I have the following situation: I receive a request on a socketio server. I answer it (socket.emit(..)) and then start something with heavy computation load in another thread.
If the heavy computation is caused by subprocess.Popen (using subprocess.PIPE) it totally blocks every incoming request as long as it is being executed although it happens in a separate thread.
No problem - in this thread it was suggested to asynchronously read the result of the subprocess with a buffer size of 1 so that between these reads other threads have the chance to do something. Unfortunately this did not help for me.
I also already monkeypatched eventlet and that works fine - as long as I don't use subprocess.Popen with subprocess.PIPE in the thread.
In this code sample you can see that it only happens using subprocess.Popen with subprocess.PIPE. When uncommenting #functionWithSimulatedHeavyLoad() and instead comment functionWithHeavyLoad() everything works like charm.
from flask import Flask
from flask.ext.socketio import SocketIO, emit
import eventlet
eventlet.monkey_patch()
app = Flask(__name__)
socketio = SocketIO(app)
import time
from threading  import Thread
@socketio.on('client command')
def response(data, type = None, nonce = None):
    socketio.emit('client response', ['foo'])
    thread = Thread(target = testThreadFunction)
    thread.daemon = True
    thread.start()
def testThreadFunction():
    #functionWithSimulatedHeavyLoad()
    functionWithHeavyLoad()
def functionWithSimulatedHeavyLoad():
    time.sleep(5)
def functionWithHeavyLoad():
    from datetime import datetime
    import subprocess
    import sys
    from queue import Queue, Empty
    ON_POSIX = 'posix' in sys.builtin_module_names
    def enqueueOutput(out, queue):
        for line in iter(out.readline, b''):
            if line == '':
                break
            queue.put(line)
        out.close()
    # just anything that takes long to be computed
    shellCommand = 'find / test'
    p = subprocess.Popen(shellCommand, universal_newlines=True, shell=True, stdout=subprocess.PIPE, bufsize=1, close_fds=ON_POSIX)
    q = Queue()
    t = Thread(target = enqueueOutput, args = (p.stdout, q))
    t.daemon = True
    t.start()
    t.join()
    text = ''
    while True:
        try:
            line = q.get_nowait()
            text += line
            print(line)
        except Empty:
            break
    socketio.emit('client response', {'text': text})
socketio.run(app)
The client receives the message 'foo' after the blocking work in the functionWithHeavyLoad() function is completed. It should receive the message earlier, though.
This sample can be copied and pasted in a .py file and the behavior can be instantly reproduced.
I am using Python 3.4.3, Flask 0.10.1, flask-socketio1.2, eventlet 0.17.4
Update
If I put this into the functionWithHeavyLoad function it actually works and everything's fine:
import shlex
shellCommand = shlex.split('find / test')

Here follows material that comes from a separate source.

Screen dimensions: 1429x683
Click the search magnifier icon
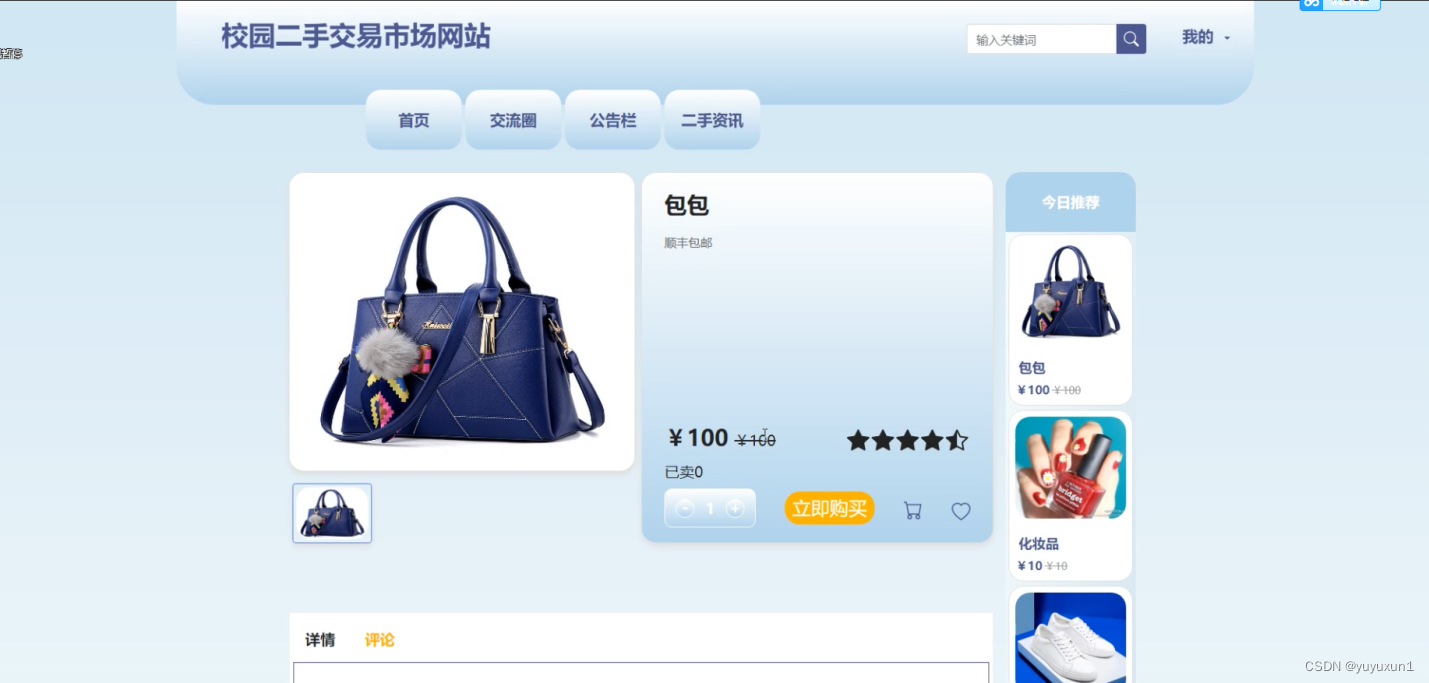click(x=1131, y=39)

popen = subprocess.Popen(shellCommand, stdout=subprocess.PIPE)
lines_iterator = iter(popen.stdout.readline, b"")
for line in lines_iterator:
    print(line)
    eventlet.sleep()
The problem is: I used find for heavy load in order to make the sample for you more easily reproducable. However, in my code I actually use tesseract "{0}" stdout -l deu as the sell command. This (unlike find) still blocks everything. Is this rather a tesseract issue than eventlet? But still: how can this block if it happens in a separate thread where it reads line by line with context switch when find does not block?